_JOB A_
Copy the records below word for word, omitting the pictures.

=== TEXT SEGMENT ===

The future is green: IP and marketing considerations for sustainable fashion brands

The early 21st century saw the seemingly inexorable rise of both online retail and fast fashion. Yet, recent years, as the climate crisis has deepened, have seen a challenge to this approach as consumers, retailers and fashion houses seek to put green credentials and sustainability at the forefront of their respective priorities.

The rise of ‘green fashion’ has seen:

  • A resurgence in purchasing clothes from charity shops and vintage stores;
  • The launch of platforms for selling and recycling ‘pre-loved’ clothes, such as Vinted and Depop;
  • The release of eco-friendly ranges at high street retailers, with H&M notably both launching their ‘conscious’ collection in 2010 and devising the Garment Collecting initiative, making H&M the first fashion company to collect old textiles in-store for recycling;
  • High street fashion brands focussing on the longevity, resilience and style (rather than just fashion) of its products; and
  • the rise of clothes rental services, with Hurr Fashion becoming the UK's first peer-to-peer wardrobe rental platform.

Fashion brands/platforms have also been entering into collaborations with the aim of increasing awareness of and demand for sustainable fashion products. eBay has recently partnered with reality TV show, Love Island, with the aim of promoting recycled clothing to a younger audience.

And the focus on sustainability has not just been marketing; some fashion businesses have even been successful in obtaining B Corp certification, a designation which recognises high standards of environmental (and social) performance, transparency and accountability. Chloé was the first luxury fashion house to be B Corp accredited in 2021.

=== SOURCE RECORDS ===

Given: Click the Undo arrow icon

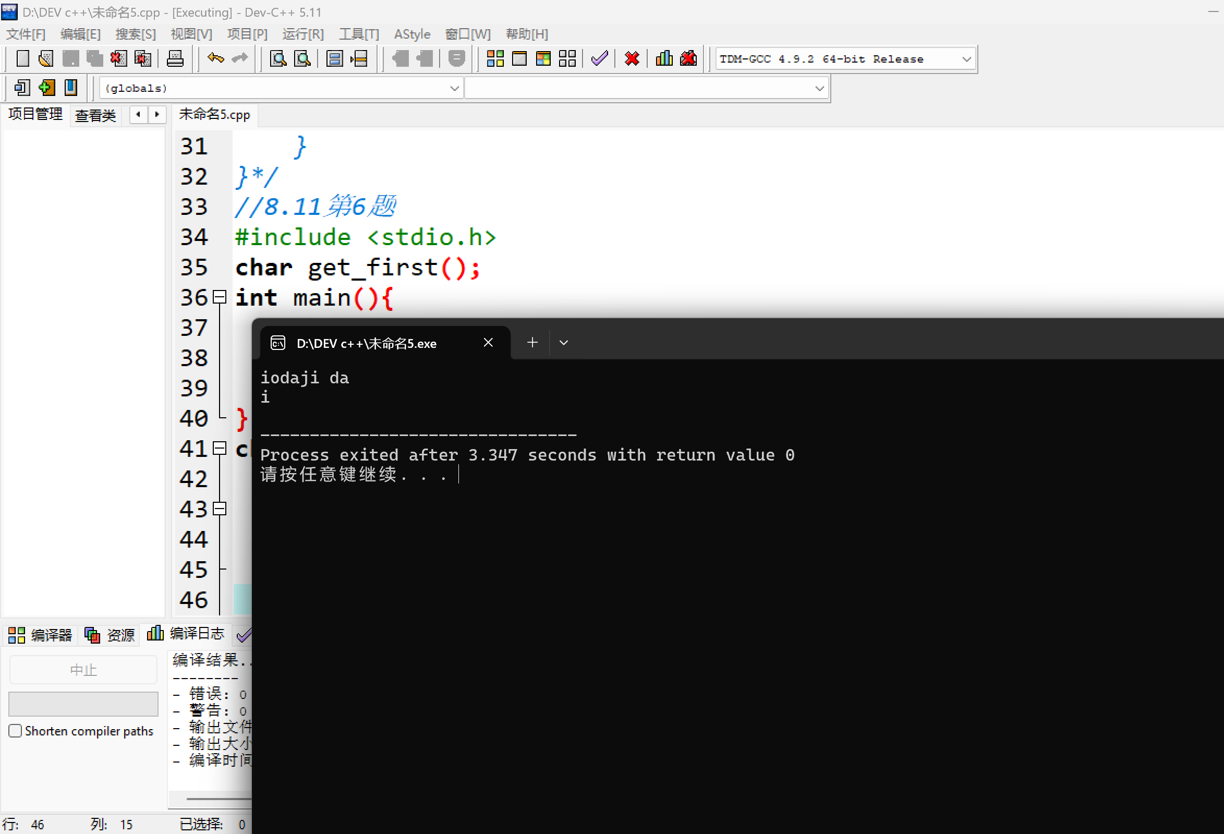Looking at the screenshot, I should [x=215, y=58].
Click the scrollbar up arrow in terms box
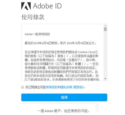Viewport: 125px width, 115px height. click(x=105, y=26)
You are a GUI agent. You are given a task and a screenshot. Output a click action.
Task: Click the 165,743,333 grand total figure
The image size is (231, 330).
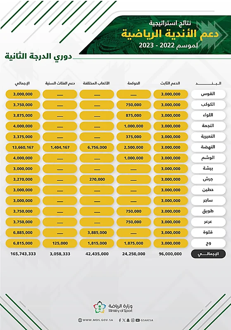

===

_JOB B_
According to the text on sustainable fashion brands, which luxury fashion house was the first to receive B Corp accreditation, and in what year?

_CORRECT RESPONSE A_
Given: Click the Undo arrow icon

Looking at the screenshot, I should [x=215, y=58].
Click the scrollbar up arrow in terms box
Viewport: 125px width, 115px height. click(x=105, y=26)
You are a GUI agent. You are given a task and a screenshot. Output a click action.
Task: Click the 165,743,333 grand total figure
The image size is (231, 330).

_CORRECT RESPONSE B_
Chloé, in 2021.